A Bloomsbury resident who served with the Calgary Highlanders as part of Canadian D-Day force returned home, at least in part, due to the efforts of a Cherhill teen.
Last week, Beth McDonald and a small contingent from the Cherhill Royal Canadian Legion presented the Barrhead Legion with an informational plaque and picture commemorating Pte. Kost Suchow, who was killed in action July 12, 1944 six days after landing on the beach in Normandy, and is buried in the Beny-Sur-Mer Canadian War Cemetery in France.
About a month ago, Beth McDonald, Grade 12, was visiting the cemetery as part of a 10-student Mayerthorpe High School contingent that visited France, the Netherlands and Germany as part of a two week Education First tour to mark the 100th anniversary of Vimy Ridge.

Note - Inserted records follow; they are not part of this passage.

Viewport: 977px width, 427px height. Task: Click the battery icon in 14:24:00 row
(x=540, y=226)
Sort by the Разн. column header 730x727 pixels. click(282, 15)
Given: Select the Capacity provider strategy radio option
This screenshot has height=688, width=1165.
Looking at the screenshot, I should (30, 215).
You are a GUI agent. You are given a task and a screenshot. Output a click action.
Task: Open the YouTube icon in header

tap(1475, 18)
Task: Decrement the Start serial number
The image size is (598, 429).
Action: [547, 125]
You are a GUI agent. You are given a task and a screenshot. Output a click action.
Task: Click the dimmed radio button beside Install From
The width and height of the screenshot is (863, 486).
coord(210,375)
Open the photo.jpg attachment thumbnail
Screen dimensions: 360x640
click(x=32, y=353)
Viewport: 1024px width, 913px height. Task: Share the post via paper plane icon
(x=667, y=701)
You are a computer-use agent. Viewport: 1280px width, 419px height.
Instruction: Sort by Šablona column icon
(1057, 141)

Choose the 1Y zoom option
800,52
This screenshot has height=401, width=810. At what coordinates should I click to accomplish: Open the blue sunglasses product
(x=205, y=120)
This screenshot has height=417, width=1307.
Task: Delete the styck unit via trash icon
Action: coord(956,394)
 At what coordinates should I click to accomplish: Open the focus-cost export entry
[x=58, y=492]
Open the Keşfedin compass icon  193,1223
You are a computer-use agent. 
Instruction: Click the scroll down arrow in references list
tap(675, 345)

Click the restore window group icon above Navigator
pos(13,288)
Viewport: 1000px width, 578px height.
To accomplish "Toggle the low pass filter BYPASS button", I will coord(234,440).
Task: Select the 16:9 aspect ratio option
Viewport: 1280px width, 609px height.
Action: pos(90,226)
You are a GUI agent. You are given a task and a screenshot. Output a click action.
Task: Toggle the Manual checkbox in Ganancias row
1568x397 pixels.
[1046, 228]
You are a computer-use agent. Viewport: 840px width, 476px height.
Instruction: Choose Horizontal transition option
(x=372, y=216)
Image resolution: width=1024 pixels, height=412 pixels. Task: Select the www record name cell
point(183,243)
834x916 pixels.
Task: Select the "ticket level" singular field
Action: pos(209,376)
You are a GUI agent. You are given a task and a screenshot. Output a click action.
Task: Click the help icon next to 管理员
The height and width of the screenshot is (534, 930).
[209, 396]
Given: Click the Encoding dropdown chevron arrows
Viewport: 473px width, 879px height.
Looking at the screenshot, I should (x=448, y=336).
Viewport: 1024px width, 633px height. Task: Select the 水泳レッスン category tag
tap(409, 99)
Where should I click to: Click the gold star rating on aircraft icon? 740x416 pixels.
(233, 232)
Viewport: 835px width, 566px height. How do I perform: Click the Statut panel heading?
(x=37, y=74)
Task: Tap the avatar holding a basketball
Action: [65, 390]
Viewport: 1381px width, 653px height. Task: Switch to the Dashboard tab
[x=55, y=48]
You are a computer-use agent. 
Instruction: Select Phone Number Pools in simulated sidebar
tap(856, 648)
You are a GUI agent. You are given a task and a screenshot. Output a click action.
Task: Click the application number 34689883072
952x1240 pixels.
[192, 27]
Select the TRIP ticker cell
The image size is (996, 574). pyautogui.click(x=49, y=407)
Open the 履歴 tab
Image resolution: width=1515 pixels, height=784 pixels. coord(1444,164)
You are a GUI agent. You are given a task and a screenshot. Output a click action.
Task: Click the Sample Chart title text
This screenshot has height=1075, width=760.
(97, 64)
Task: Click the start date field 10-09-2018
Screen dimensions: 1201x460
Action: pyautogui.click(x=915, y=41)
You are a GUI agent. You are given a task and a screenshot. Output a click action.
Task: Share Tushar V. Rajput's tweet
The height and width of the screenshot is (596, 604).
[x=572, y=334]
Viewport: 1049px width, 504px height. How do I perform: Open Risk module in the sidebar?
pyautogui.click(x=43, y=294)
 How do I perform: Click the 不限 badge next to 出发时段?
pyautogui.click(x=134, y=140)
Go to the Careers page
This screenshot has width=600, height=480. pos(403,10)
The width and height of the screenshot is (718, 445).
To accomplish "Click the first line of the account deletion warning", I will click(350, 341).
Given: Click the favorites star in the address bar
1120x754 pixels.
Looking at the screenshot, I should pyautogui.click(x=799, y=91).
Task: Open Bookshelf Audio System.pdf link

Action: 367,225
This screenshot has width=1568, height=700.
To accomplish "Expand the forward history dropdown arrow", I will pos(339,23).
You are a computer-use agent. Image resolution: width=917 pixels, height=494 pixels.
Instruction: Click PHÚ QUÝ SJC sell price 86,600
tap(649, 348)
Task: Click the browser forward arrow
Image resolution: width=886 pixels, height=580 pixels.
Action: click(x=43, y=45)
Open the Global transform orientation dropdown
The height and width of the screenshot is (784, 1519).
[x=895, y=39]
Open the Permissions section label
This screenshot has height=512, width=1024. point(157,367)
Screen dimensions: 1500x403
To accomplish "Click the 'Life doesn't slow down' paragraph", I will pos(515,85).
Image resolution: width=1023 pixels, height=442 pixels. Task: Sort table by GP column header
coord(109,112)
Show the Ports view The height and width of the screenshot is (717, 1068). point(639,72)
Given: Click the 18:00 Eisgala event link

As part of the tour they visited Juno Beach, Beaumont-Hamel and Beny-Sur-Mer.
“When we were there [Beny-Sur-Mer], I was just looking at the graves, not looking for any specific one, readings some of the names, their service numbers and some of the symbols on the tombstones,” she said, adding when she was looking at one of the graves, something caught her eyes. It said ‘one of the boys from Barrhead’.
“I said I know where Barrhead is, so I took a picture, thinking someone back home might want to see it,” McDonald said.
She then e-mailed the picture to her mother, Lorraine, who, with Beth’s permission got the picture enlarged and asked the Cherhill Legion if they would make an official presentation to the Barrhead branch.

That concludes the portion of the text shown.